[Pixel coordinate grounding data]
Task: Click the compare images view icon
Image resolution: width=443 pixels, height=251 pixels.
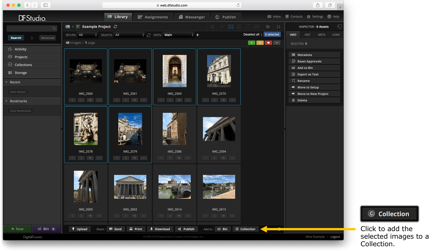Action: point(257,27)
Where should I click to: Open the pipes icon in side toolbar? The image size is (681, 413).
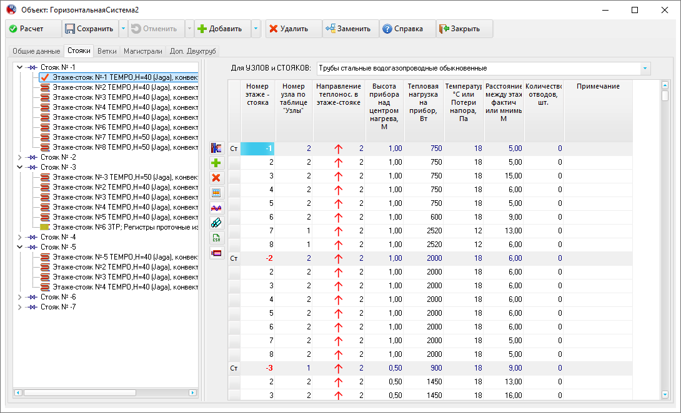click(216, 223)
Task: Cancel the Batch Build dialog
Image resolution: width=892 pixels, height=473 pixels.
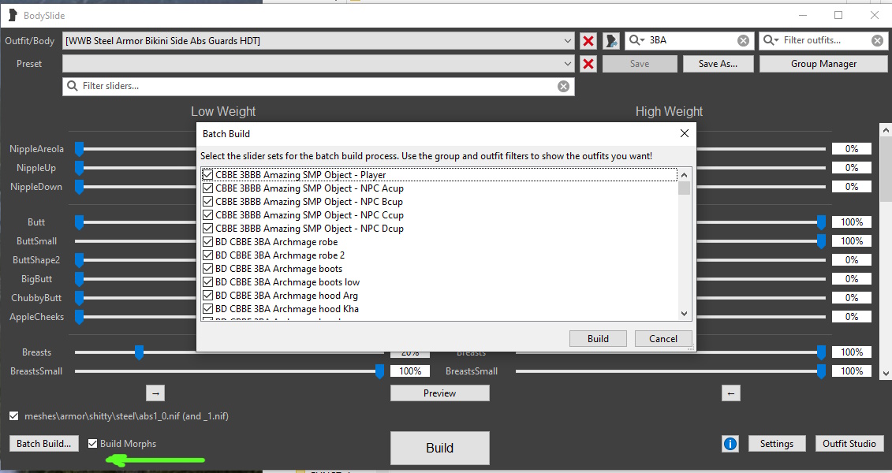Action: tap(662, 339)

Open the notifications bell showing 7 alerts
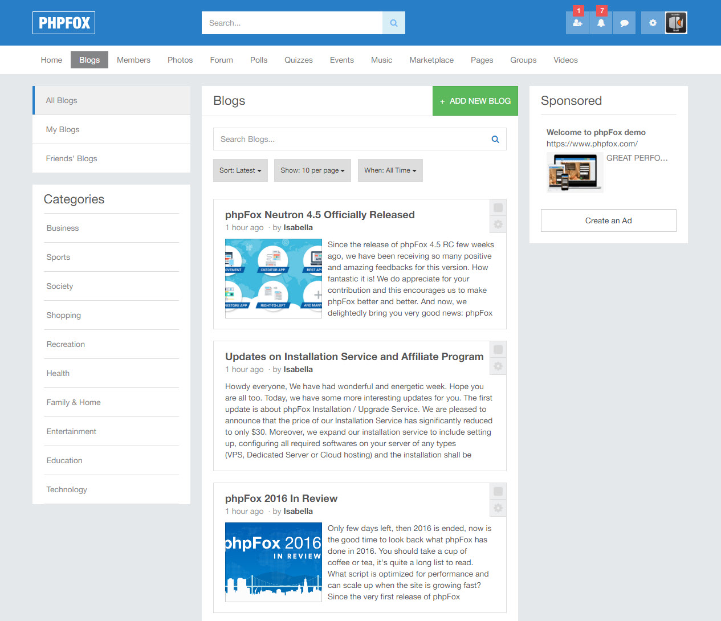point(600,23)
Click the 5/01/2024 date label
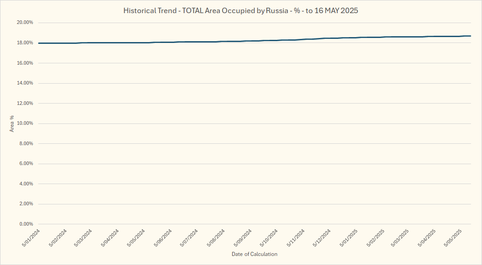482x265 pixels. pyautogui.click(x=32, y=238)
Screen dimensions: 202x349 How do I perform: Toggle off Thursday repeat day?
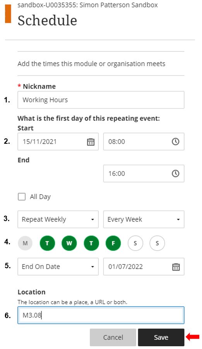point(91,243)

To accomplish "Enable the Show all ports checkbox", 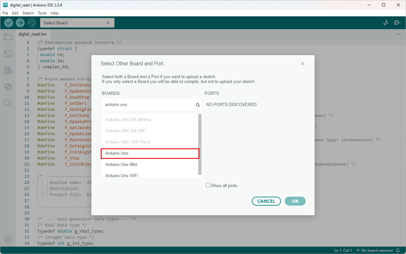I will (x=208, y=185).
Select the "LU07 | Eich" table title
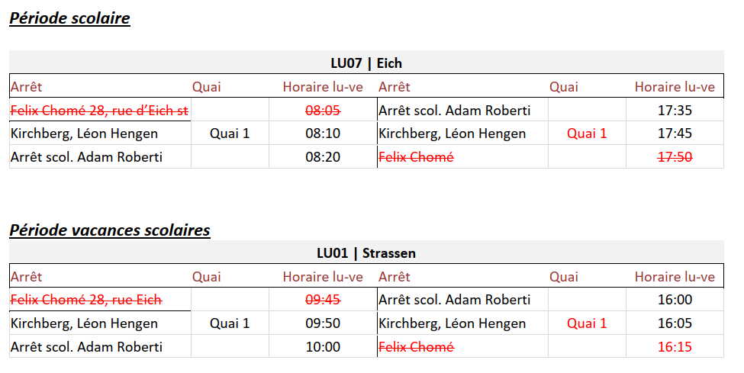Viewport: 744px width, 373px height. (x=366, y=63)

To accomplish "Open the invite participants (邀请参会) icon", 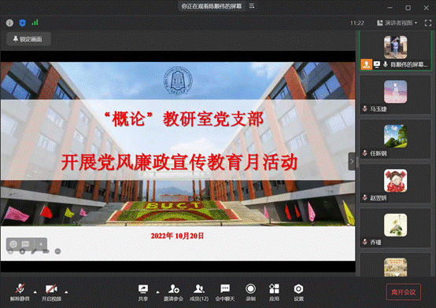I will (173, 292).
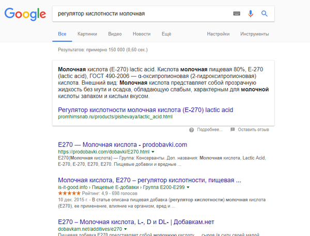Open the 'Инструменты' search tools
This screenshot has width=310, height=236.
tap(254, 34)
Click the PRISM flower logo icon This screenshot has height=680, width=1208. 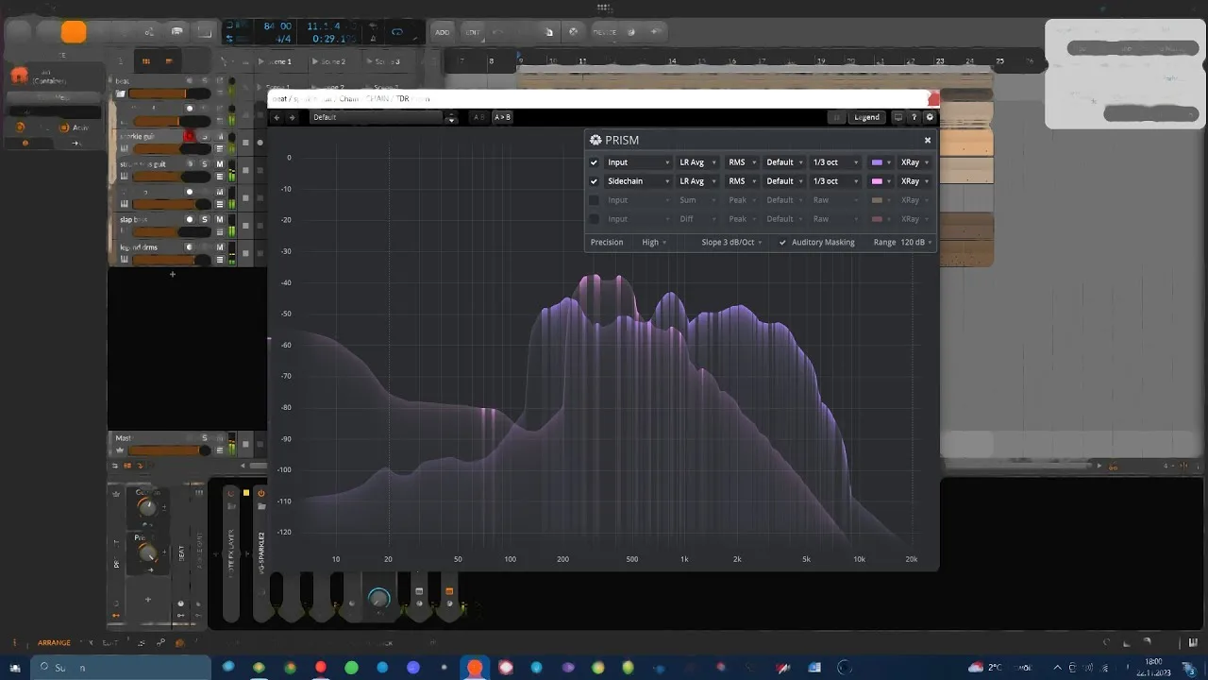596,140
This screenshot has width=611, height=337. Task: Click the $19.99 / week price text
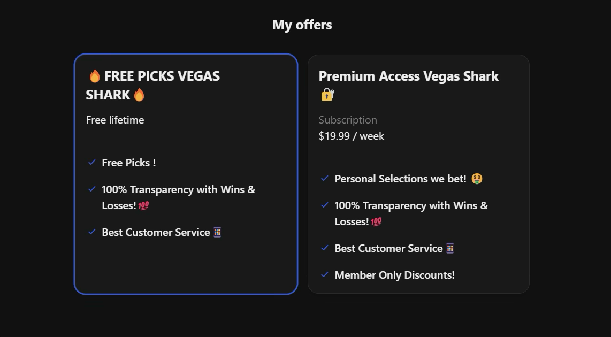[x=352, y=136]
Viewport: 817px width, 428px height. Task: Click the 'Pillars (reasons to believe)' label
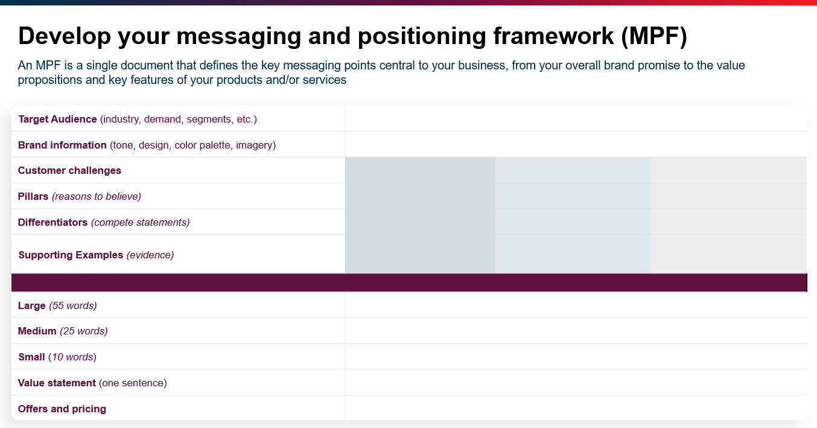pyautogui.click(x=80, y=196)
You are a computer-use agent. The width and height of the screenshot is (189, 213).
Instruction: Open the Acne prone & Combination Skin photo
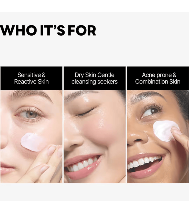(x=158, y=136)
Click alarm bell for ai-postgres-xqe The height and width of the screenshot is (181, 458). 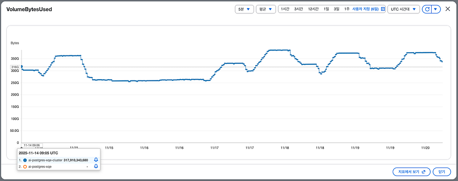point(96,166)
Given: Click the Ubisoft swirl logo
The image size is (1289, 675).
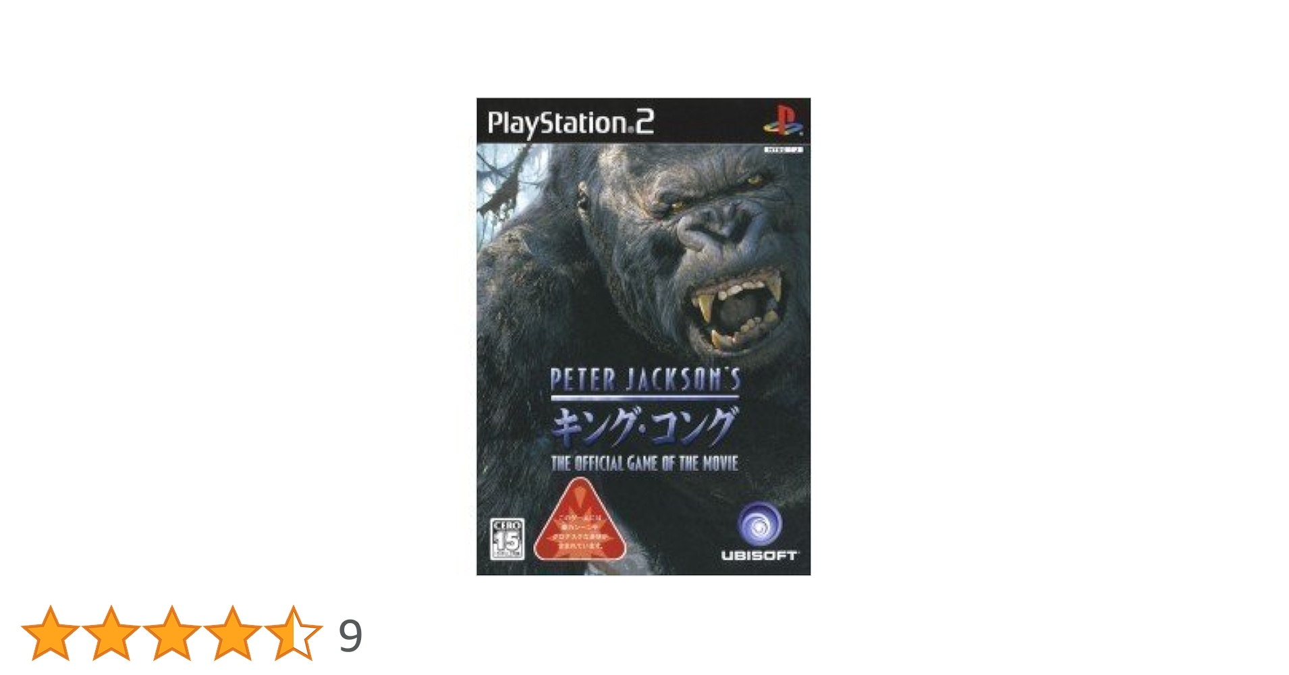Looking at the screenshot, I should point(759,524).
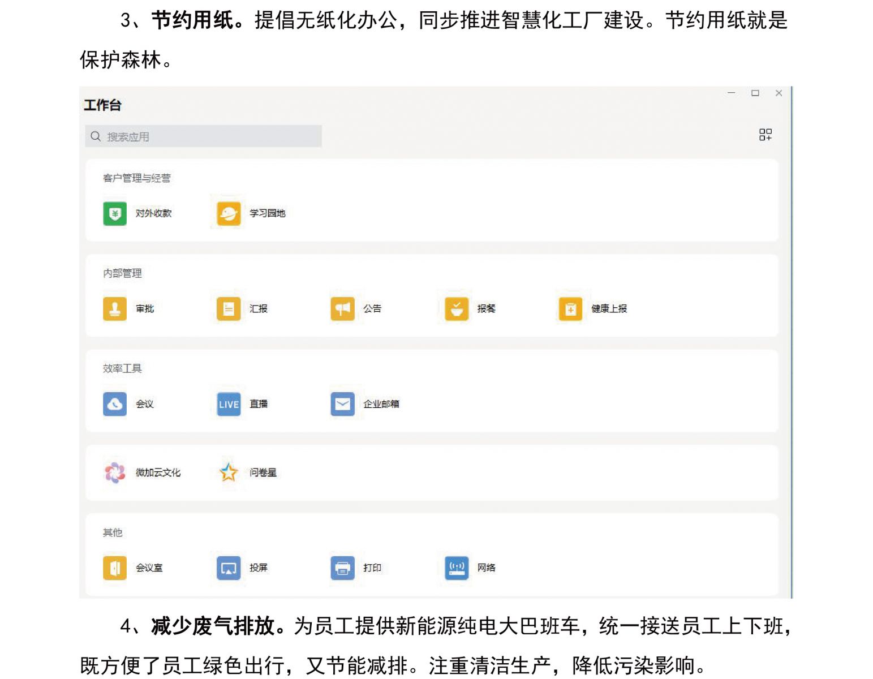
Task: Launch the 学习园地 learning app
Action: tap(229, 213)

What to produce: Beginning with the first line of the records above, extract each line exactly through the line that holds "Task: Cancel the Batch Build dialog", both ends included. Omit pictures.

Expected answer:
Task: Click the compare images view icon
Image resolution: width=443 pixels, height=251 pixels.
Action: point(257,27)
Where should I click to: Open the pipes icon in side toolbar? The image size is (681, 413).
click(216, 223)
Task: Cancel the Batch Build dialog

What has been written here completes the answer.